■ THE DATA ■

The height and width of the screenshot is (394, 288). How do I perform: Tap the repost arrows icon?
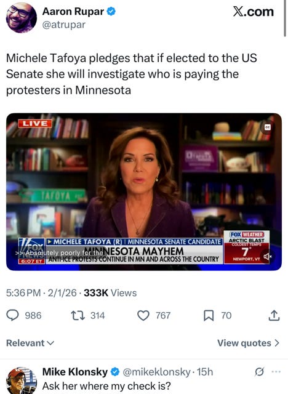tap(78, 315)
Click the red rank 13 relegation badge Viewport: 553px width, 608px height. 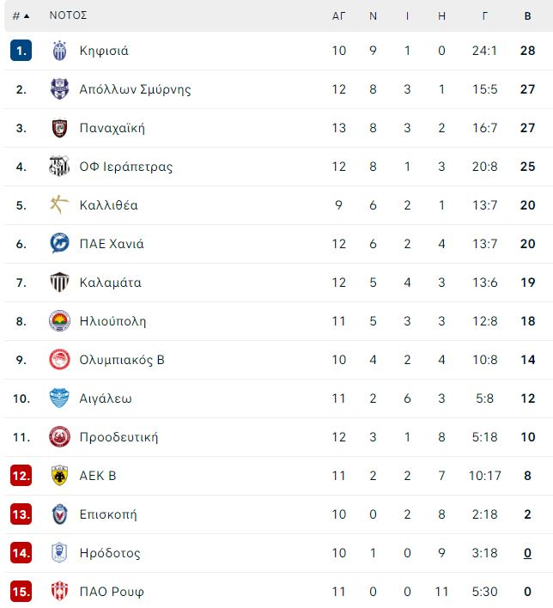click(x=21, y=514)
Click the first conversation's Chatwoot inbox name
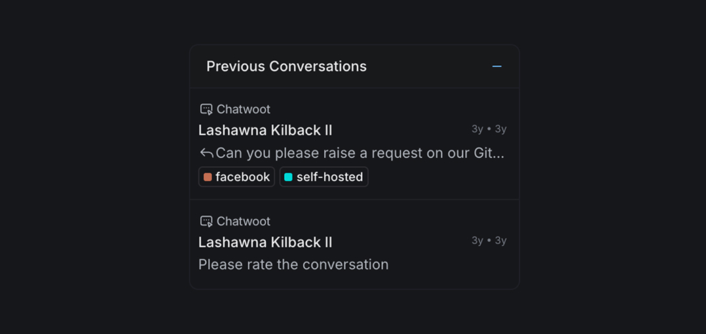Screen dimensions: 706x334 [x=243, y=109]
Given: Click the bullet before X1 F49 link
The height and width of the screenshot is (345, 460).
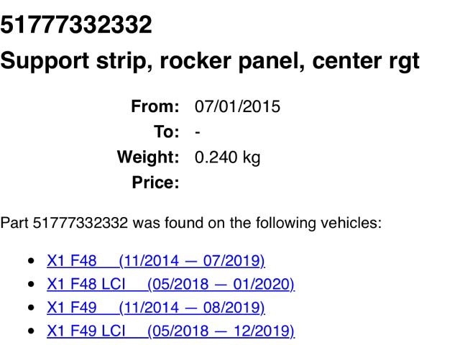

■ PROBLEM DESCRIPTION ■
Of the entries above, print exactly those lines that run from the one containing "Given: Click the bullet before X1 F49 link" through the last line, excluding any pictures.

■ RESULT OF THIS TASK ■
Given: Click the bullet before X1 F49 link
The height and width of the screenshot is (345, 460).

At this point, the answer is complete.